Jakarta Selatan-Pelayanan Samsat Polda Metro Jaya masih menghadapi tantangan adanya praktik calo dan pungutan tidak resmi (pungli) di sekitar pengurusan STNK meskipun terus ada upaya penertiban oleh pihak kepolisian.
Situasi Terkini
1. Praktik calo atau pungli masih terjadi di beberapa kantor Samsat di wilayah hukum Polda Metro Jaya, seperti Depok dan sejumlah lokasi Samsat lainnya, masih ada laporan masyarakat dan permintaan dari masyarakat agar Kapolda Metro Jaya menindak calo dan pungli karena oknum tertentu menawarkan jasa pengurusan cepat dengan biaya tambahan kepada wajib pajak.
Polda Metro Jaya memperketat pengawasan dengan patroli dan penempatan provos di area pelayanan Samsat untuk mencegah oknum yang mencoba menarik pungutan di luar ketentuan.
Peningkatan pengawasan dan penindakan Polda Metro Jaya aktif memantau agar pelayanan Samsat bersih dari praktik percaloan dan pungli, dengan pengawasan ketat oleh petugas internal.

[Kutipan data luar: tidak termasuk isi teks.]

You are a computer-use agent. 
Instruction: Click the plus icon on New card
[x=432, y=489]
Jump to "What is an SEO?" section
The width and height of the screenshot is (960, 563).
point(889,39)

Jika ditemukan oknum yang melakukan pungli atau melibatkan calo dalam pelayanan STNK, mereka dapat dikenai sanksi disiplin atau ditindak secara hukum sesuai regulasi.
Jangan menyerahkan dokumen atau uang ke pihak yang tidak resmi. Catat nomor pengaduan layanan publik atau ajukan laporan ke petugas bila ditawari jasa calo.
Pengecekan via layanan digital resmi bias mempercepat proses tanpa calo.
Praktik calo dan pungli di sekitar pengurusan STNK di wilayah hukum Polda Metro Jaya memang masih dilaporkan terjadi dalam beberapa kasus.
Namun, ada upaya dari institusi kepolisian untuk meningkatkan pengawasan dan memberantas praktik-praktik tersebut agar pelayanan Samsat lebih bersih dan profesional.